Again, apples and oranges. Yes it's more markup than e.g. markdown (which is fundamentally less capable) But how do you do the equivalent ot the [t] and \centering in the former on a per figure bases? what about scaling it differently from other figures in your doc, or embedding a reference in caption with a particular style?

For that matter your equivalent is still one line, it's just \includegraphics{path}. The figure environment is just adding extra capabilities.

I agree not everyone needs to do this, but the trade offs you are illustrating are not "X is better than Y" so much as "X is simpler than Y, and can't do as many things"

For you that trade-off makes sense, great. But I wouldn't generalized it to the value of the tool. I know plenty of academics who are quite proficient at Tex, let alone the simpler Latex, and find it lets them generate the content they want easily enough, given it's power.

This isn't just mathematicians either, though most of the people I know using it came to that out of a need to do math typesetting properly. How would you for example generate a mixed language document with both left-to-right and right-to-left languages formatted correctly?

LaTeX's real problem isn't the syntactic load (easily handled with a decent editor) it's the package system. It can be abused to e.g. generate conference posters well, but it's hairy once you get into the details.

That’s a great of the tradeoff. On the surface the latex version looks harder, but you can specify a caption, how the figure floats with other items, how it’s justified, the zoom level, you can add a reference label that you can hyperlink to from elsewhere in the doc, etc etc etc.

The markdown one you get what you get. Maybe that’s fine. If it isn’t you are out of luck.

The latex one requires more of you but gives you much more functionality in return.

Which is better is going to be entirely situational/personal preference.

   \documentclass{article}

   \title{Natural selection in the Health and Retirement Study}
   \author{XXX}
   \date{September 2023}

   \begin{document}

   \maketitle

   \begin{abstract}
   I investigate natural selection on polygenic scores in the contemporary US, using the Health and Retirement Study.
   Results partially support the economic theory of fertility as an explanation for natural selection: among both white and black respondents, scores which correlate negatively (positively) with education are selected for (against).
   Selection coefficients are larger among low-income and unmarried parents, but not among younger parents or those with less education.
   I also estimate effect sizes corrected for noise in the polygenic scores. 
   \end{abstract}

   \end{document}
The difference is you know the easy way to get what you want in rmarkdown/quarto but only know the hard way in latex?

My latex docs look nothing like that because I put all the boiler plate in a .sty file.

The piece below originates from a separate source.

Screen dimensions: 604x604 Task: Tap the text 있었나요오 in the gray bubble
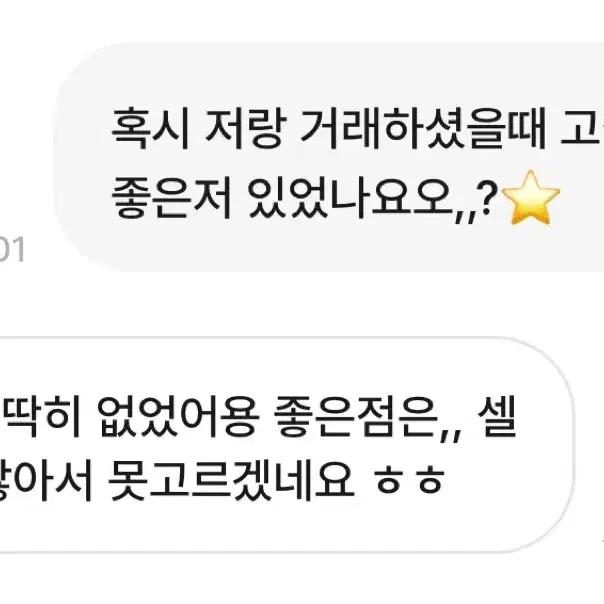pos(350,197)
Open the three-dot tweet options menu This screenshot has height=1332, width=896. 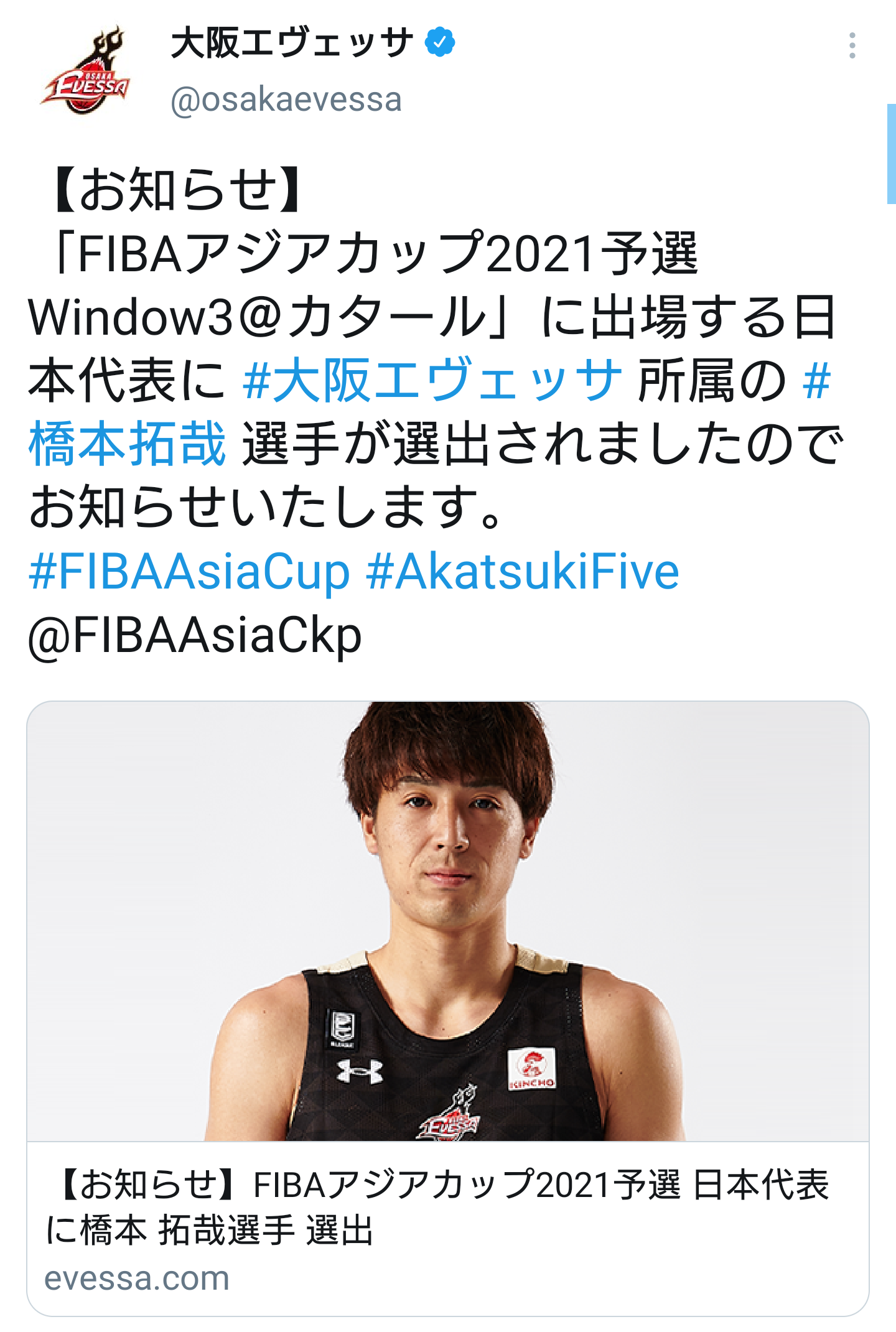click(x=852, y=46)
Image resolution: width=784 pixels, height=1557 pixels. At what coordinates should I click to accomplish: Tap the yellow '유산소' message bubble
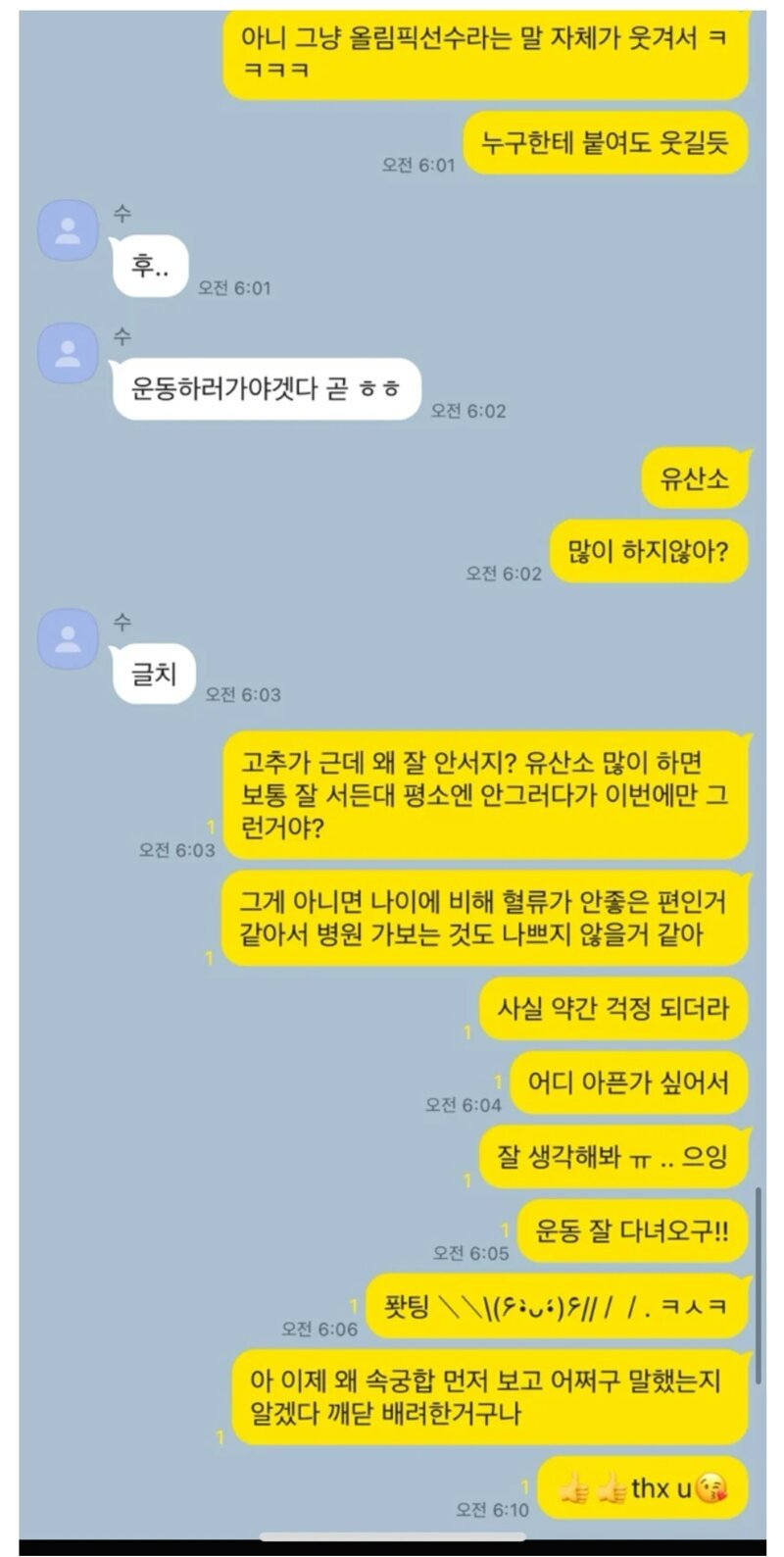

Makes me wonder if Nota did work with Rust, then we could move the dependencies into a cargo.toml file and compile our documents. That would enable declarative macros for document generation at compile time as well as interactive rust code inside your document at reading time. Plus you could refer to the dependencies by their package name like amsmath::line or something
You might be interested in typst. It offers an incremental live compiler.